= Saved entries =

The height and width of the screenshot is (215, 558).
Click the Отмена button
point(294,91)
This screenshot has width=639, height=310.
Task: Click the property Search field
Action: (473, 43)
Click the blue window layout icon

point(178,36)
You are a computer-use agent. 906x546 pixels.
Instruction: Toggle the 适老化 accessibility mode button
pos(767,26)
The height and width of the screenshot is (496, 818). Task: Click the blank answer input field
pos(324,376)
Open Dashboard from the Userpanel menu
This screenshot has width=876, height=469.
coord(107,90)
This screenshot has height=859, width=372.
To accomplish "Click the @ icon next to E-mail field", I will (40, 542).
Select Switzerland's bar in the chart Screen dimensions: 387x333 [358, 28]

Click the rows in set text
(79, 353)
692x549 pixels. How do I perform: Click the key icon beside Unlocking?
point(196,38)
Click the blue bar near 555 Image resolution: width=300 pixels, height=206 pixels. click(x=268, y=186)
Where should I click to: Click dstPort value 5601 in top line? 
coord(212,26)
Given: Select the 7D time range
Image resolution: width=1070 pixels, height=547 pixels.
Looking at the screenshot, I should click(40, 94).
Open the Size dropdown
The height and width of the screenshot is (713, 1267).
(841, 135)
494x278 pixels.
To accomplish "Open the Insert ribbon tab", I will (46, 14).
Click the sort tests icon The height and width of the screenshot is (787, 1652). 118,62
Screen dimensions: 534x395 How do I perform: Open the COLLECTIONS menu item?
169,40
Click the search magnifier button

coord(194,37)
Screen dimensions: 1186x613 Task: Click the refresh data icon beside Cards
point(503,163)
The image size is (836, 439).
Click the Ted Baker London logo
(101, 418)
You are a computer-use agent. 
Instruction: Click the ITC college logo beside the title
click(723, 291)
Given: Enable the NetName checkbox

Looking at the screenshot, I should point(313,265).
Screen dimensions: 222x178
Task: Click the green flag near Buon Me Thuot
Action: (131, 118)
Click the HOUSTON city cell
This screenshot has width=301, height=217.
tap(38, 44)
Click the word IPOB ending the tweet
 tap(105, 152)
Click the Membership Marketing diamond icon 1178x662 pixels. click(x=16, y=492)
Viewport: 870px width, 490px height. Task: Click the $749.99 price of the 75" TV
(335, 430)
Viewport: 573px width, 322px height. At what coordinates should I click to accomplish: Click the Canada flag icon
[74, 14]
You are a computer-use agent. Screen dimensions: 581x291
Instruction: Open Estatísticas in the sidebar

= EXERCISE =
Only one span is to be repeated: the line with "The image size is (836, 439)." through the final line of the entries above, word for word.

= THE ANSWER =
The image size is (836, 439).
Click the Ted Baker London logo
(101, 418)
You are a computer-use agent. 
Instruction: Click the ITC college logo beside the title
click(723, 291)
Given: Enable the NetName checkbox

Looking at the screenshot, I should point(313,265).
Screen dimensions: 222x178
Task: Click the green flag near Buon Me Thuot
Action: (131, 118)
Click the HOUSTON city cell
This screenshot has width=301, height=217.
tap(38, 44)
Click the word IPOB ending the tweet
 tap(105, 152)
Click the Membership Marketing diamond icon 1178x662 pixels. click(x=16, y=492)
Viewport: 870px width, 490px height. Task: Click the $749.99 price of the 75" TV
(335, 430)
Viewport: 573px width, 322px height. At what coordinates should I click to accomplish: Click the Canada flag icon
[74, 14]
You are a computer-use agent. Screen dimensions: 581x291
Instruction: Open Estatísticas in the sidebar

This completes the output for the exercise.